— Extract —

· · ·

The `marc-rs-derive` crate provides a procedural macro that generates the `MarcPaths` trait for every struct in the `Record` model. This trait is the bridge between the dictionary engine and the Rust structs: given a dotted path string like `"description.title.main"`, it can read or write the corresponding field at runtime without any reflection.

### What the macro generates

For each field of a struct (unless annotated with `#[marc(skip)]`), the macro inspects the type and classifies it:

| Field type | Classification | Generated behaviour |
|------------|---------------|---------------------|
| `String` | scalar | set directly |
| `Option<String>` | optional scalar | wrap in `Some` on write |
| `Vec<String>` | vec of scalars | push on write |
| `Option<T>` where T: MarcPaths | optional sub-struct | lazy-init with `get_or_insert_with(T::default)` |
| `Vec<T>` where T: MarcPaths | vec of sub-structs | append a new item when the *creator field* is set; otherwise mutate the last item |
| `T` (bare) | embedded sub-struct | delegate directly |

The **creator field** of a struct is its first `String` or `Option<String>` field. When the engine encounters the creator path of a `Vec<T>` entry, it pushes a new `T::default()` and sets that field on it; subsequent subfield paths for the same entry update the last element.

· · ·

— Items —
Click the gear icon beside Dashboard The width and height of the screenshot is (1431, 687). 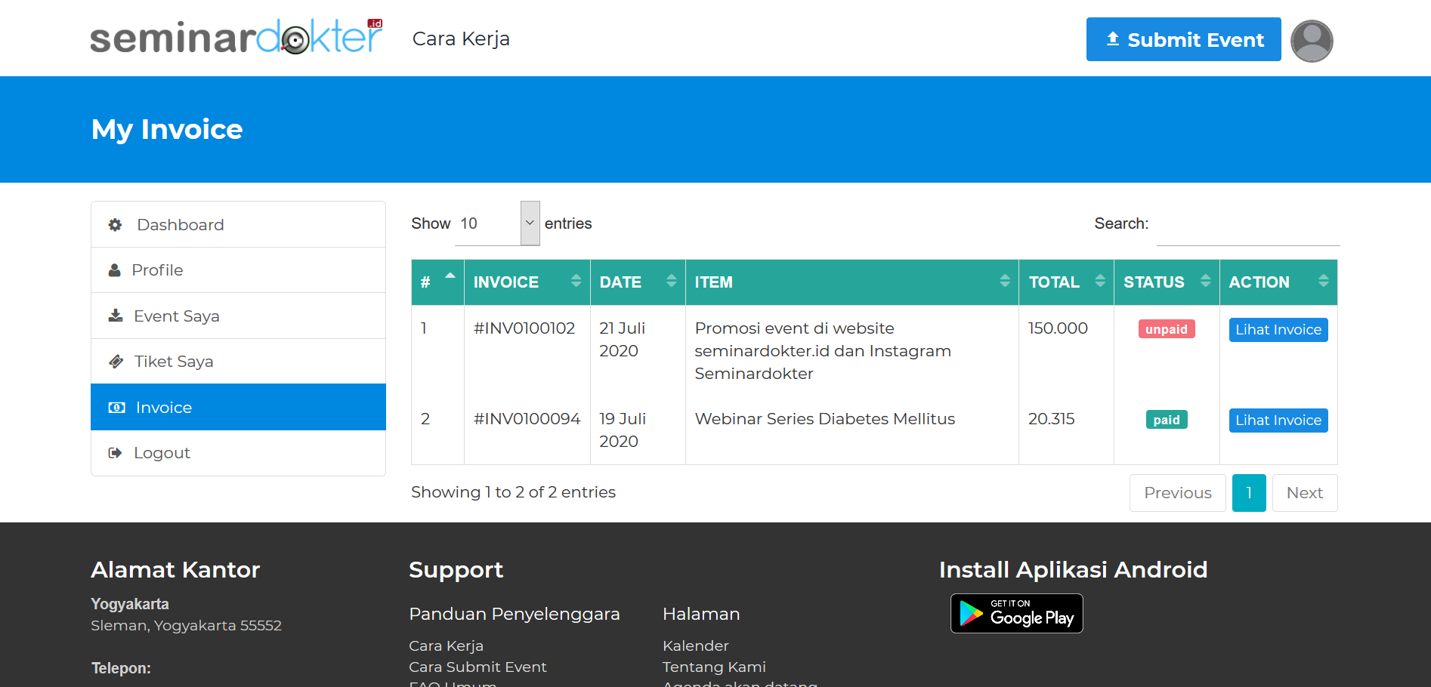click(x=115, y=225)
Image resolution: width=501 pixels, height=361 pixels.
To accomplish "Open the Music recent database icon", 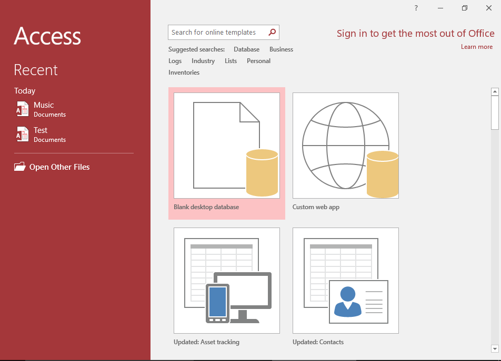I will tap(23, 109).
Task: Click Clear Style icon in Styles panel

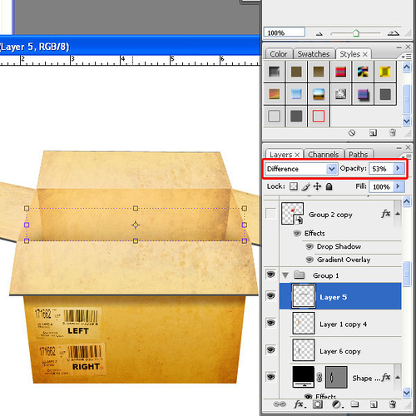Action: click(x=352, y=133)
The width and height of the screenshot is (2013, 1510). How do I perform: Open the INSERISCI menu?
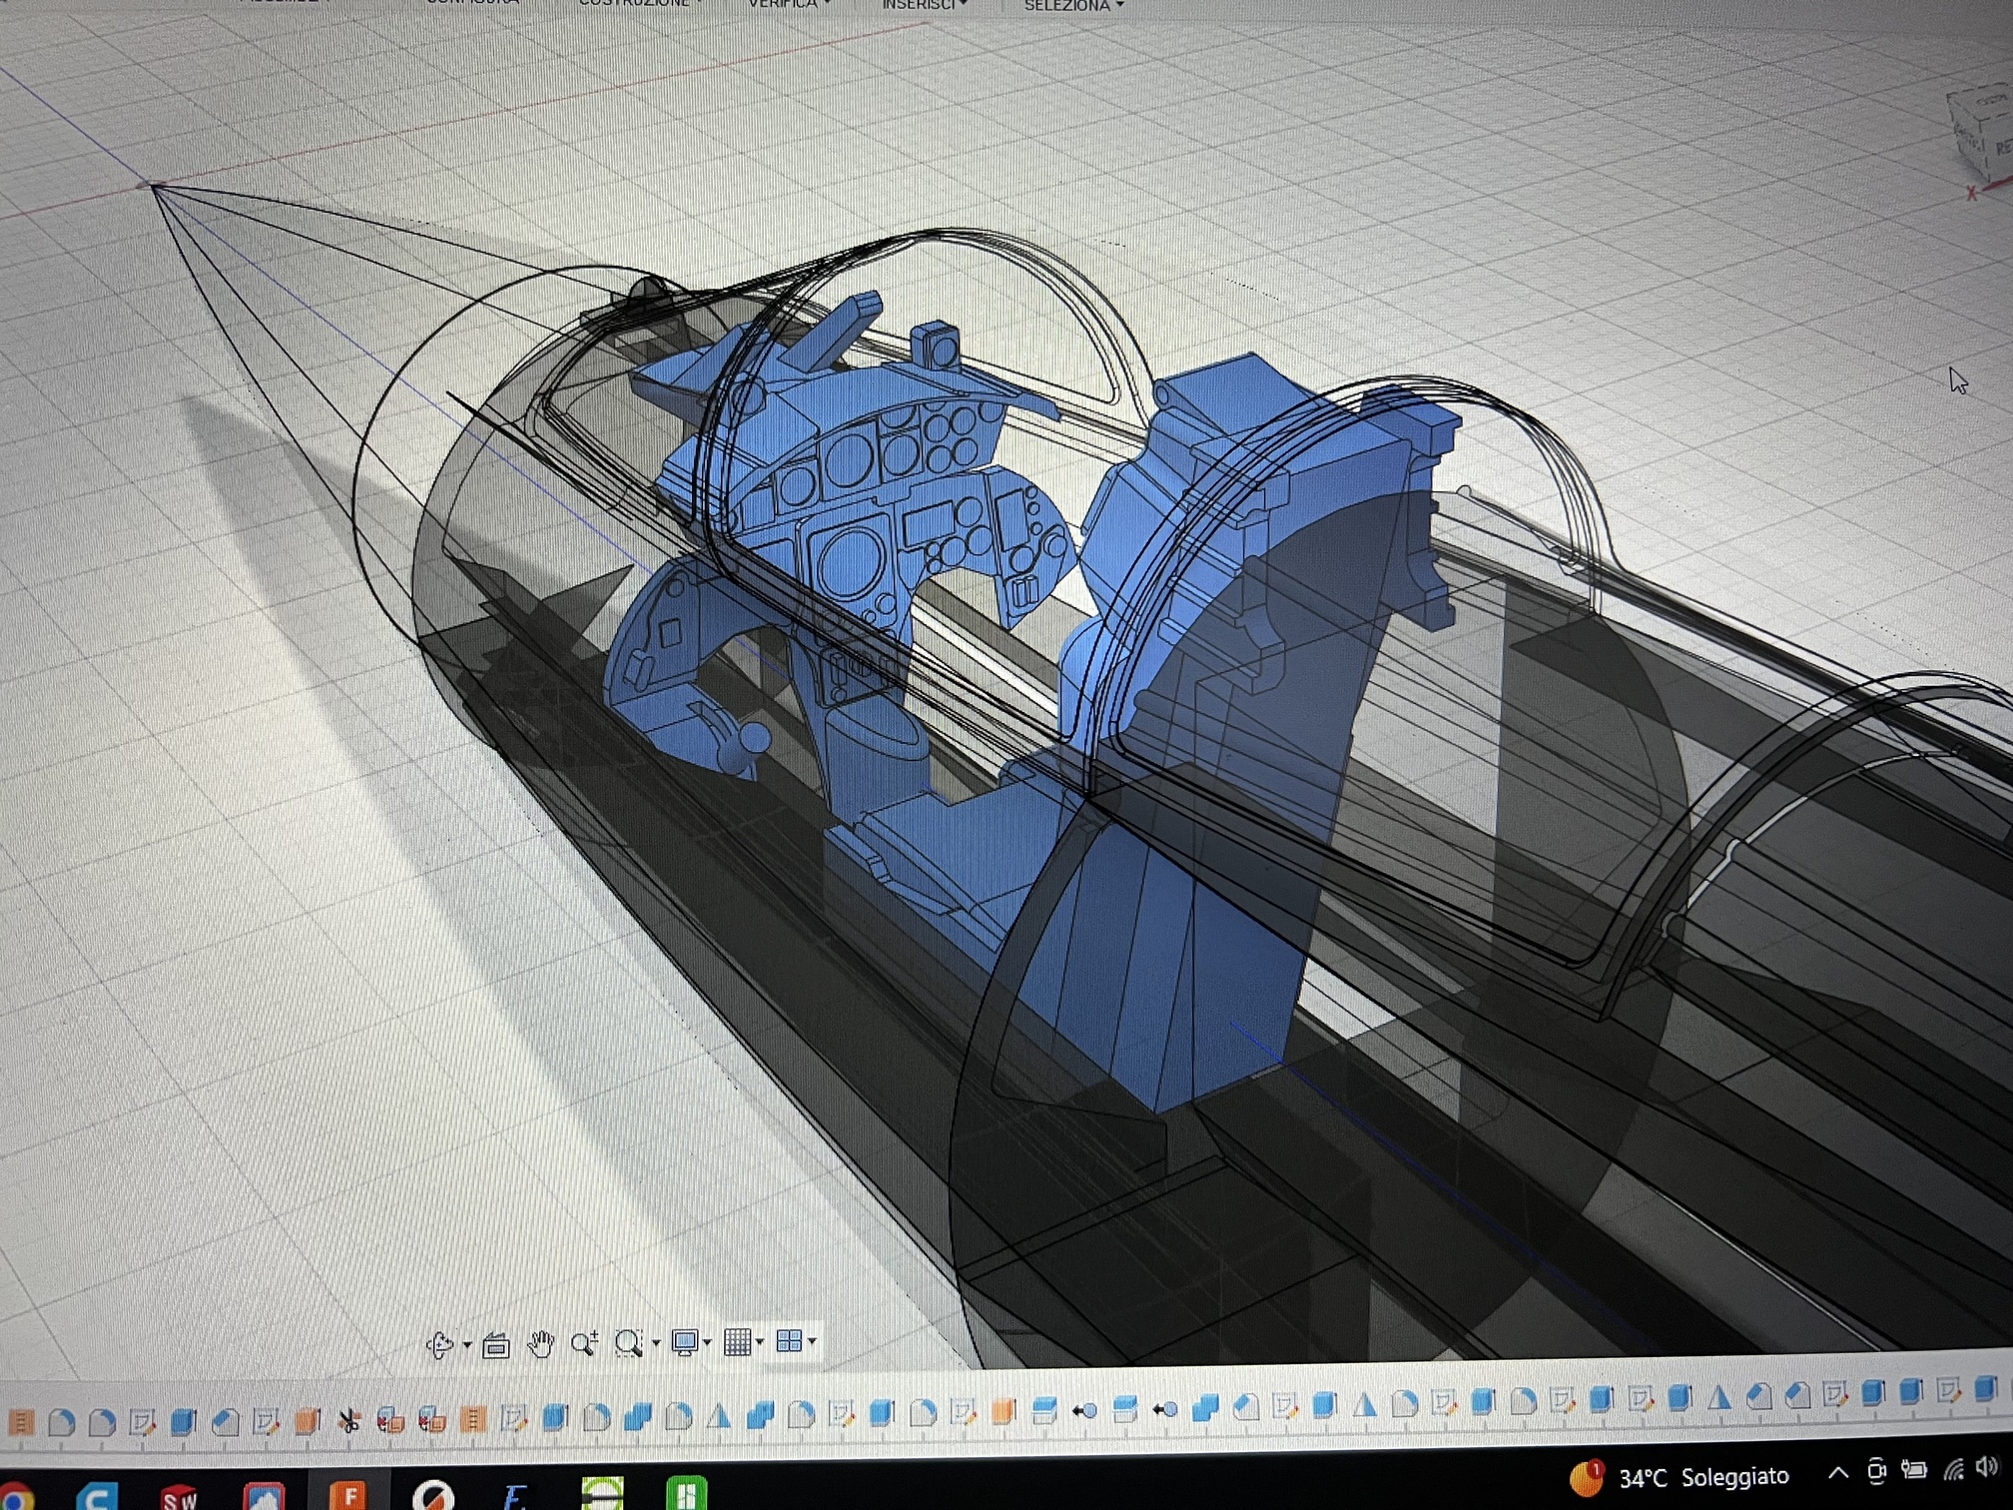pos(924,4)
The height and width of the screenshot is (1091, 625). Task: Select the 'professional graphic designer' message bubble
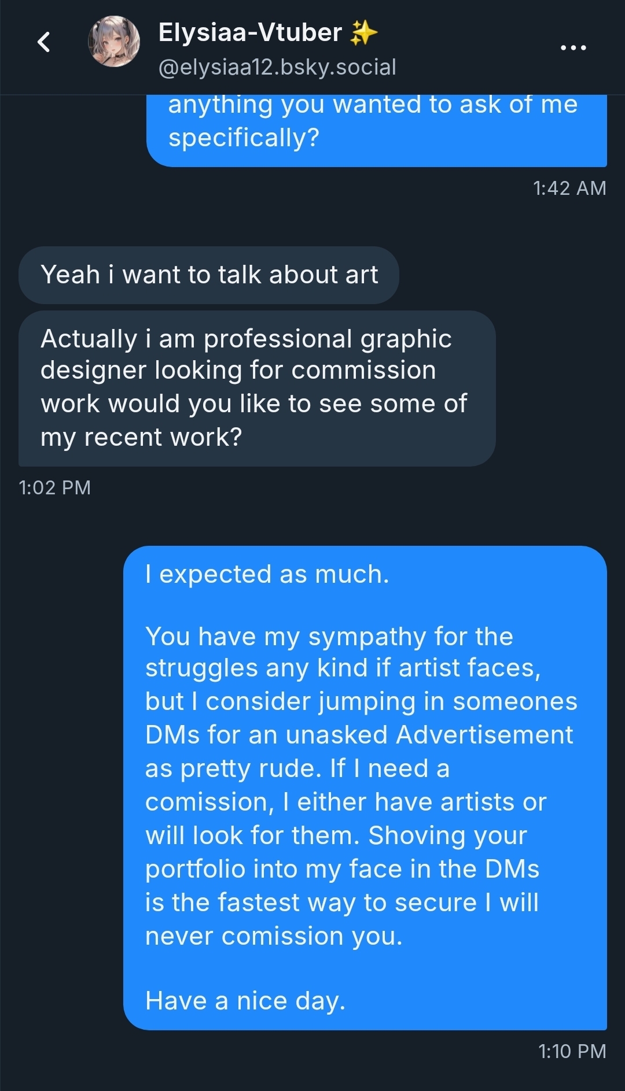click(256, 388)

· · ·

— Work to do —
[1] In the entries, from the line holding "The width and height of the screenshot is (2013, 1510)." through the end of the entries, inclusive, swap "screenshot" for "capture" and change nothing else. Give back only those lines, with the pictures left out.
[2] Carry the explanation of the `marc-rs-derive` macro forward from the point where it stops.
The text and the entries were taken from unrelated sources.

— Final answers —
[1]
The width and height of the capture is (2013, 1510). How do I perform: Open the INSERISCI menu?
pos(924,4)
The height and width of the capture is (1091, 625). Task: Select the 'professional graphic designer' message bubble
click(256, 388)

[2]
### Generated trait methods

| Method | Purpose |
|--------|---------|
| `marc_set(path, value)` | Write a value at a dotted path |
| `marc_get_option(path)` | Read an `Option<String>` from a dotted path |
| `marc_get_vec(path)` | Read a `Vec<String>` from a dotted path |
| `marc_path_kind(path)` | Classify the path (scalar / vec-push / vec-struct / option-init) — used by the engine to decide how to apply a subfield binding |
| `marc_has_path(path)` | Check whether a path is valid for this struct |
| `marc_is_vec_leaf(path)` | Check whether a path points to a `Vec` of scalars |
| `marc_creator_field()` | Return the name of the creator field |

### `#[marc(skip)]`

Fields annotated with `#[marc(skip)]` are excluded from path routing. In `Record` this is used for `leader` (populated separately from the ISO2709 header bytes) and `encoding` (an internal hint, not mapped from the dictionary).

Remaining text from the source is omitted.